MATE isn't capitalized in the article title.
Although I've had some involvement with MATE, I'd say it's going to be difficult to maintain and reach their goals unless a lot more developers hop on. This seems highly unlikely. I think it would make much more sense to contribute to XFCE to make it a complete alternative to GNOME 2 if there's something missing that should be there. To my knowledge, there is very little you can do in GNOME 2 you can't do in XFCE- primarily scrubbing across menus in the panels. You can run GNOME 2 applets, themes work correctly- what more do people want?

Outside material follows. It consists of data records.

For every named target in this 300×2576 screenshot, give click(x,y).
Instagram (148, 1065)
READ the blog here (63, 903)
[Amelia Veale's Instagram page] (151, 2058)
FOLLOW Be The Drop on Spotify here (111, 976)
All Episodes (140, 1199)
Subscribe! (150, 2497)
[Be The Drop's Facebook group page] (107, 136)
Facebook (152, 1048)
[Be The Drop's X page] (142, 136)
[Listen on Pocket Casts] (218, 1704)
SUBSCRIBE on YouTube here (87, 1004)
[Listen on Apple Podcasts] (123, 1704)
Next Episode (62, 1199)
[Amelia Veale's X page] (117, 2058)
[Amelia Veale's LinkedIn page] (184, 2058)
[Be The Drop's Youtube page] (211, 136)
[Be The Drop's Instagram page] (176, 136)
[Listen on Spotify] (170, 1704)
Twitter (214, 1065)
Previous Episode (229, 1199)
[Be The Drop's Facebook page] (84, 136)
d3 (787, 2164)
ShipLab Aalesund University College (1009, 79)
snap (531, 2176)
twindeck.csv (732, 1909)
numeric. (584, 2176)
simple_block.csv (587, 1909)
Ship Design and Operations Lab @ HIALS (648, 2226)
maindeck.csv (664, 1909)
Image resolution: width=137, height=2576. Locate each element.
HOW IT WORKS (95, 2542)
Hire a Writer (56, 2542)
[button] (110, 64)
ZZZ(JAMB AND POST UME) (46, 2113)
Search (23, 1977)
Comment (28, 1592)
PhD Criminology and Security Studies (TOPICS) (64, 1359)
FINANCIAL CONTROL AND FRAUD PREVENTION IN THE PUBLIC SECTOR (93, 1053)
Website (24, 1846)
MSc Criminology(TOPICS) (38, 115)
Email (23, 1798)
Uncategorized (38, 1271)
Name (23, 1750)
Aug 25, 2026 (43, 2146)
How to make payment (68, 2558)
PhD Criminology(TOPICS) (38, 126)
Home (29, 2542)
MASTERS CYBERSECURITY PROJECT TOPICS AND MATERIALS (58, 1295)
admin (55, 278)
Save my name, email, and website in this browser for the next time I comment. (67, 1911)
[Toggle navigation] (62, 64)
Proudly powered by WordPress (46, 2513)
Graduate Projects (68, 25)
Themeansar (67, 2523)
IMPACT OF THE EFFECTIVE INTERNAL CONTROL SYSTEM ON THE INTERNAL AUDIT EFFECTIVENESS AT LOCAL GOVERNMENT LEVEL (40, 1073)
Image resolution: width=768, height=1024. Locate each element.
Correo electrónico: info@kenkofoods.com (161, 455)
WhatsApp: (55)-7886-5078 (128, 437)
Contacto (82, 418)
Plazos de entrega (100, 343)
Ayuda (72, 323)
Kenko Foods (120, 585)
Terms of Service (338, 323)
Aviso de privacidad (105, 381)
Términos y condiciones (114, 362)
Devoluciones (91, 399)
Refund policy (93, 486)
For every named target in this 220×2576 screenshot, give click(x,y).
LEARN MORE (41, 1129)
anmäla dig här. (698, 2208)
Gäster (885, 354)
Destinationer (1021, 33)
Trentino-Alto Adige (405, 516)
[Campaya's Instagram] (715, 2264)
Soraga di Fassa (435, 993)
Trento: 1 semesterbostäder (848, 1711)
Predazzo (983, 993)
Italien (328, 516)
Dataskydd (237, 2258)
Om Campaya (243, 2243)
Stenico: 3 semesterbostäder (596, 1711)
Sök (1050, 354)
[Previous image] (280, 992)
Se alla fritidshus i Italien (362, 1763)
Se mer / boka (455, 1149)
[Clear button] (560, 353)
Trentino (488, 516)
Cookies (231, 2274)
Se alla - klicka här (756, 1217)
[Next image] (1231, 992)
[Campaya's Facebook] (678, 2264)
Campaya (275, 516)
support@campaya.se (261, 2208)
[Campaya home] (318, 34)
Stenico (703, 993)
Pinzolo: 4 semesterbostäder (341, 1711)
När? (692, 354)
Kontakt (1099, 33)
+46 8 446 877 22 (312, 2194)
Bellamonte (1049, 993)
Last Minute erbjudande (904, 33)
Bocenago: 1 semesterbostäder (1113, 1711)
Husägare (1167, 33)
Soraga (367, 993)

Especially considering the completeness and suitability of XFCE for daily use, I think it would make more sense. After all, Linus uses it. ^_~
I think it's great that people build new projects from existing code, but I wish they'd split a bit further away on the stack. For instance, if Cinnamon were built on Clutter, but not so similar to the Shell as to be problematic. There's bound to be a time when Cinnamon and the Shell aren't compatible in some fundamental way, and Cinnamon users are going to feel like they have the right to impose that compatibility on GNOME, when they most certainly don't. It's like someone coming into your house, taking your clothes (which you freely offered), bringing them back hemmed, and then forcing you to hem your pants the same way.
Eventually it's gonna' bite them, just as Unity's scrollbars and other modifications to GTK have left them out of all but their own distro. Luckily these patches are tiny, but you can see the problem- these communities depend on upstream, they go in a wildly divergent direction, and then people expect upstream to change just because the spin-off is popular.
It's much easier to depend on cooperation than continually correct whatever upstream 'isn't doing right'. The Elementary team with Granite is a good example of how you should create new projects with necessary differences.